Count the lines containing "Python" in the entries underneath, and state that count without anything else.

Top of SUPPLIED ENTRIES

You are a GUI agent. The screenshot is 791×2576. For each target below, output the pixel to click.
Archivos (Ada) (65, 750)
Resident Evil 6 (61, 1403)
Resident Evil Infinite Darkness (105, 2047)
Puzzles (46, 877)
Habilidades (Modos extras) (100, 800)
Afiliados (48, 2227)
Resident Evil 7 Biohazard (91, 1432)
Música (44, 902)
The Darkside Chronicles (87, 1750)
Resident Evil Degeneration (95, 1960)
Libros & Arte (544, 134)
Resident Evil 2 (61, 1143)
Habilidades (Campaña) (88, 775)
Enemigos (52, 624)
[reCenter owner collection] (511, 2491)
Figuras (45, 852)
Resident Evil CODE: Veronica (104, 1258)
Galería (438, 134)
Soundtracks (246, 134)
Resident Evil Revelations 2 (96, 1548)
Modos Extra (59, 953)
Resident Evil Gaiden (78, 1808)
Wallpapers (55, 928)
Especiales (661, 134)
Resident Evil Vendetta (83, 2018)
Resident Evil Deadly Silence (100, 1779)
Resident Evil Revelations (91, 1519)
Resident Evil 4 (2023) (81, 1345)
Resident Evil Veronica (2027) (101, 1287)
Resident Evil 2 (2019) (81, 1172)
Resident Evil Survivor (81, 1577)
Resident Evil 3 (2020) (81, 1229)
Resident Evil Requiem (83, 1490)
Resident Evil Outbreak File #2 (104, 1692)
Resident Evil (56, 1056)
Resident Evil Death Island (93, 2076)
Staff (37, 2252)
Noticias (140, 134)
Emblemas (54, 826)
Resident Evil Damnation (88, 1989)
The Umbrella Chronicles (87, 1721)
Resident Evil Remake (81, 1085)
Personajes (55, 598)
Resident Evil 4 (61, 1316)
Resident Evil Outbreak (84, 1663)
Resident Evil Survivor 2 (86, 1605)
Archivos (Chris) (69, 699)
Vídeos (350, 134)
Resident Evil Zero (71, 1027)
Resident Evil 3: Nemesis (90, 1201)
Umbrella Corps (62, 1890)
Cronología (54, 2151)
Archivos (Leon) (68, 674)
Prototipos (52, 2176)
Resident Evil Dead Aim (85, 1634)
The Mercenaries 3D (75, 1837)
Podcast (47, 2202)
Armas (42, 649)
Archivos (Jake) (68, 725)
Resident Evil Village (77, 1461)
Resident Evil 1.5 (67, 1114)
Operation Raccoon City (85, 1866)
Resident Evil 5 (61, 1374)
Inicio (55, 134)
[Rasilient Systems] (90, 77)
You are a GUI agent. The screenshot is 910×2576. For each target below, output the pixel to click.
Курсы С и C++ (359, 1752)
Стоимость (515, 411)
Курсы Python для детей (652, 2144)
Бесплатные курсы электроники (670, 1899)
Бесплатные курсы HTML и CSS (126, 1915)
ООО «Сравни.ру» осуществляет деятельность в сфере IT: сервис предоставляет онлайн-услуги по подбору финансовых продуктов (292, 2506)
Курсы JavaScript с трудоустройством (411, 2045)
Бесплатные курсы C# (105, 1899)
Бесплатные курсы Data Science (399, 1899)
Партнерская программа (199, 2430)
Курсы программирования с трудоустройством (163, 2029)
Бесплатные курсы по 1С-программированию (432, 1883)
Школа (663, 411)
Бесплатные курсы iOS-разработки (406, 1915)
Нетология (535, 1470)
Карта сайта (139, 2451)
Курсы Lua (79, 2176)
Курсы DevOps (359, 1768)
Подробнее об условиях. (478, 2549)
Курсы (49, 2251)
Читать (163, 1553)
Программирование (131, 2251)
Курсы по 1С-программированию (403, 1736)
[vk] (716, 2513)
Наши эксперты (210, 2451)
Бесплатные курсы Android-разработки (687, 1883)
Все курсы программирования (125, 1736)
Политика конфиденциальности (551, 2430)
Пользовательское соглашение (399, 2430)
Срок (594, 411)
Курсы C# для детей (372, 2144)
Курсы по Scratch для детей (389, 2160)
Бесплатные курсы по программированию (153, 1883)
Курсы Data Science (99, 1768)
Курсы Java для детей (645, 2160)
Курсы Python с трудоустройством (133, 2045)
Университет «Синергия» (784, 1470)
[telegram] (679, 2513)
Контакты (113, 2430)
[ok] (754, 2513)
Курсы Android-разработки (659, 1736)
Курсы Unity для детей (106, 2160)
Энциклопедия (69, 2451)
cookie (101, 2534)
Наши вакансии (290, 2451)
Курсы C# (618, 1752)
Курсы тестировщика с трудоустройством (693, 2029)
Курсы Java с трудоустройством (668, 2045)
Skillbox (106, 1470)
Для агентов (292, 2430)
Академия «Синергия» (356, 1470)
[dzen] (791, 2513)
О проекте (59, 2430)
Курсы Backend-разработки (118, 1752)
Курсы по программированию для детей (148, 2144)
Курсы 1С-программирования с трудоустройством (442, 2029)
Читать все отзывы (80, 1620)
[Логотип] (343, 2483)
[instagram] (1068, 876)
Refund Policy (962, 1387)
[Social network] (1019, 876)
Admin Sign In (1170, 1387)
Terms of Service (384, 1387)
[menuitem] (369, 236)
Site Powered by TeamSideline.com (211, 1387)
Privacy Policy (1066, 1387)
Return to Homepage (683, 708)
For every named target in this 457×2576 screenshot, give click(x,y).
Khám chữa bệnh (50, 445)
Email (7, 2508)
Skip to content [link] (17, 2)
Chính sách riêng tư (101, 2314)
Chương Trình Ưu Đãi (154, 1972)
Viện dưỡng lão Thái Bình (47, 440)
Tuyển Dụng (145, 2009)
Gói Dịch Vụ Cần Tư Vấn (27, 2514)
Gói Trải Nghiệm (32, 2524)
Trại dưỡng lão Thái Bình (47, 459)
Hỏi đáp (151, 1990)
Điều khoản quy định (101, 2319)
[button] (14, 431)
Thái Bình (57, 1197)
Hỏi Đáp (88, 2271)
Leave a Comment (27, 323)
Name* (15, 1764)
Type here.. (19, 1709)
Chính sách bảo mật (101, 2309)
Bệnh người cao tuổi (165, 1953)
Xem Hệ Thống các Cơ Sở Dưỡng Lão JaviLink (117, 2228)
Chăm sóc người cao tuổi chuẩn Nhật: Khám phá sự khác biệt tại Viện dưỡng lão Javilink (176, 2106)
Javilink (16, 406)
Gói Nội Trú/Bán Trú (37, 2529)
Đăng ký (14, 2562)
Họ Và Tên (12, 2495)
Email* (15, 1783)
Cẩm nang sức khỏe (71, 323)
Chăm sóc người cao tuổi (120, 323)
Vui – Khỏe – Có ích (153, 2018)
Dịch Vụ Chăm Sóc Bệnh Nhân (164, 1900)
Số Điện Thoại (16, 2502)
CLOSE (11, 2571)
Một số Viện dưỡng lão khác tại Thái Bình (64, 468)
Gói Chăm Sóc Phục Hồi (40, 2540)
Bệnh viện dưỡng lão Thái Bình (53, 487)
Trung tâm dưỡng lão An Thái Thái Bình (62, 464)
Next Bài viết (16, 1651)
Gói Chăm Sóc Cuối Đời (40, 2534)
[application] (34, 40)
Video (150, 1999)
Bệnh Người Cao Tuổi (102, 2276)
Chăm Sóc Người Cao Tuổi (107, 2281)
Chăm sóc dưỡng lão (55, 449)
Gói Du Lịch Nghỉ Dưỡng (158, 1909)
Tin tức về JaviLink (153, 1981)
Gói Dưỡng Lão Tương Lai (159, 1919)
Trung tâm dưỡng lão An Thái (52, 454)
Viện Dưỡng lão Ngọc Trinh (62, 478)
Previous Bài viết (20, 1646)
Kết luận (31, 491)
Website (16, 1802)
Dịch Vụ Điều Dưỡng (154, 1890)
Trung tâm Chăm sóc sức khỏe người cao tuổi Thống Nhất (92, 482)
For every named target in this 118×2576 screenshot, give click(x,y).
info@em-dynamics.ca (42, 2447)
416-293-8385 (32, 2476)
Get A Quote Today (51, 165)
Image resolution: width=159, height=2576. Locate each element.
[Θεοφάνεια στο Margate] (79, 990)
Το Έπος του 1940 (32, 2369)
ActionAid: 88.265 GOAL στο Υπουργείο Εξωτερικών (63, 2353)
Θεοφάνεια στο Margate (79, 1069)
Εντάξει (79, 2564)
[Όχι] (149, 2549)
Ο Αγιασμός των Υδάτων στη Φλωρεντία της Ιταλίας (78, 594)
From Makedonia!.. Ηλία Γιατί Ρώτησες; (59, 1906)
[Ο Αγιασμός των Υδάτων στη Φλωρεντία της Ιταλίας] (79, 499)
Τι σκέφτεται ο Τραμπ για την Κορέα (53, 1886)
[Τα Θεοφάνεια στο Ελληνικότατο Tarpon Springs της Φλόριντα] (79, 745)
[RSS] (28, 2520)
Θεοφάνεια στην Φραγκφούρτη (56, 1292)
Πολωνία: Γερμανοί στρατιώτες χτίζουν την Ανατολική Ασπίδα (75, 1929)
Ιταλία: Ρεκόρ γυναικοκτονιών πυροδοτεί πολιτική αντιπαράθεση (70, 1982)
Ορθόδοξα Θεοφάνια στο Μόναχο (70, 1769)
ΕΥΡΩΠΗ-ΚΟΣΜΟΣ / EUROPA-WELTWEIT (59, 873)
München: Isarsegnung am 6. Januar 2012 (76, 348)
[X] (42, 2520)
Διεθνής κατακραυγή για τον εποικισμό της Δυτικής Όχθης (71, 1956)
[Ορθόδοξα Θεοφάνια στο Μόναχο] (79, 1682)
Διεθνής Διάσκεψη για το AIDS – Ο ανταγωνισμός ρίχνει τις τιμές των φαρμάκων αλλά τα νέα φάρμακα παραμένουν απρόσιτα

Bottom of SUPPLIED ENTRIES

§ WRITTEN SOLUTION:
2